How to Use Embellishments to Balance Your Layouts – Paperclipping 167

XOXO (iPhone Google Searches)

Do you sometimes struggle to make your asymmetrical layouts feel balanced? What if you knew some tried and true tricks? And what if those tricks also told you some great spots and ways to use embellishments?

I love asymmetrical layouts. They fit my personality much more than symmetrical ones. But many people find it very difficult to make them feel balanced. You will know how to balance your own asymmetrical pages if you have a good understanding of visual weight.

Visual Weight

Visual weight is about perception, not actual measured weight. We perceive certain things to be heavier and lighter, even if their actual real weight is exactly the same.

  • Black is heavier than white.
  • Dark colors are heavier than light colors

If you have a big area of papers and photos on the lower right, for example, and your page looks like everything is heavy where all your layered items are, you can balance your page by placing a relatively smaller dark embellishment on the other side.

Black to white and dark to light are just two of the many ways to distribute visual weight around your pages. I shared seven more ways in this week’s Paperclipping Video Tutorial, all revolving around how you can use the principles with embellishments.
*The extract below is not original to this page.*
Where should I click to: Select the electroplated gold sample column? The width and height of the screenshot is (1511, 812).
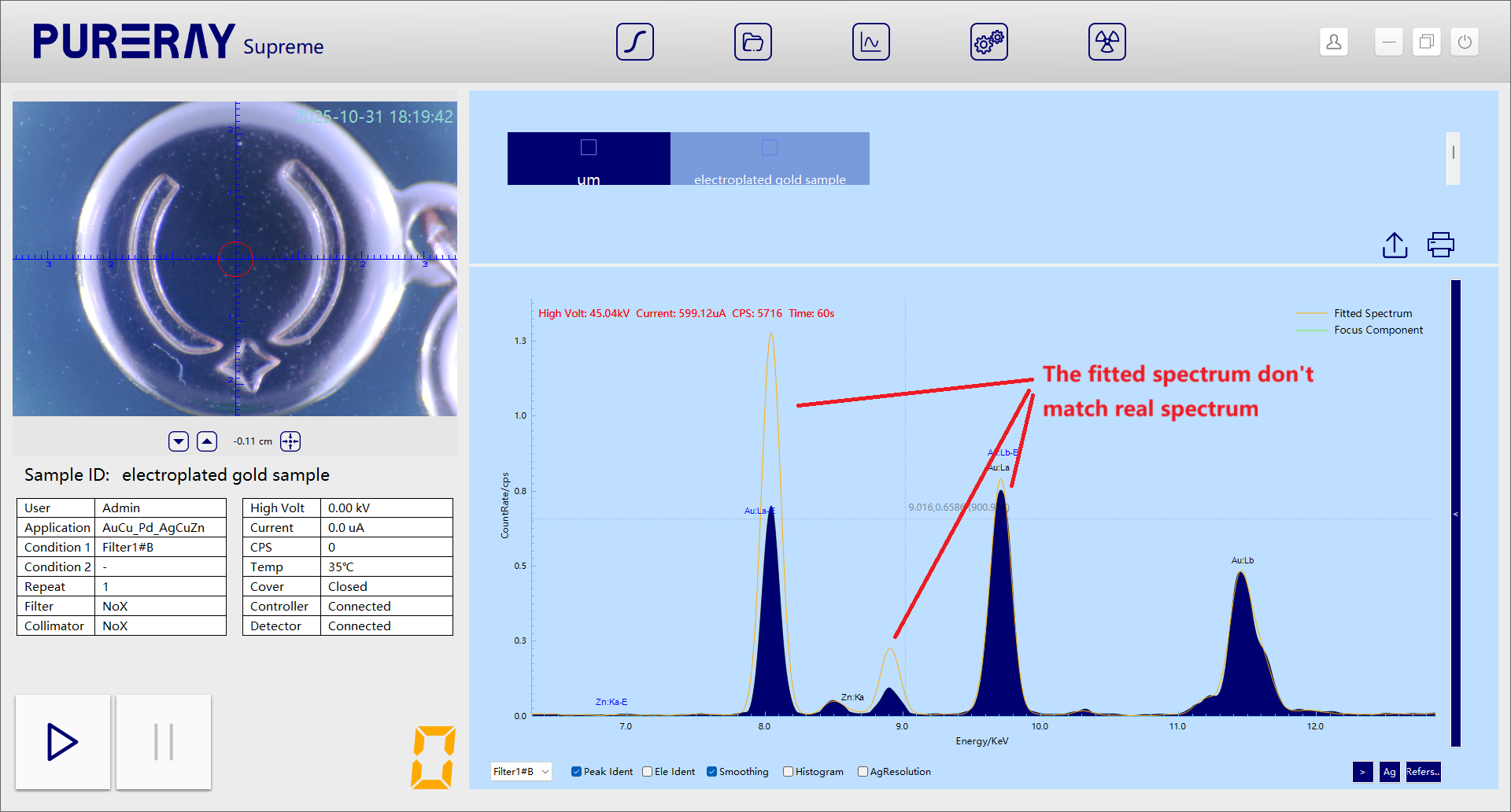pyautogui.click(x=770, y=159)
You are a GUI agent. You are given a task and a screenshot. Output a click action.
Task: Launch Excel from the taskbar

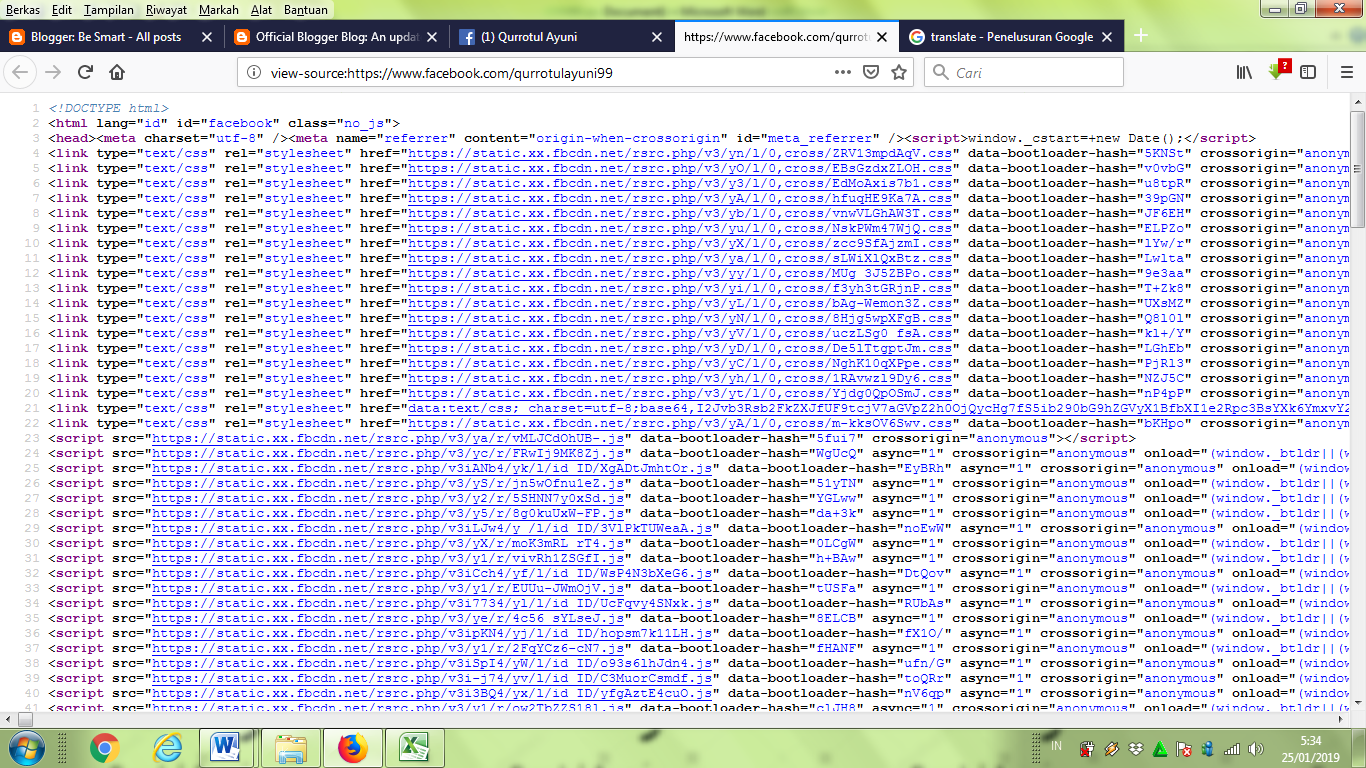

Not only will these design tools help you create a sense of balance in your pages, they’ll also help you to —

  • identify what embellishments will be great to use on your page
  • know the optimum places to put them

XOXO closeup

If you’re not a Paperclipping Member, start with the two principles of weight that I listed above and practice with those. You can also watch the trailer to the Member’s episode by clicking play on the video below.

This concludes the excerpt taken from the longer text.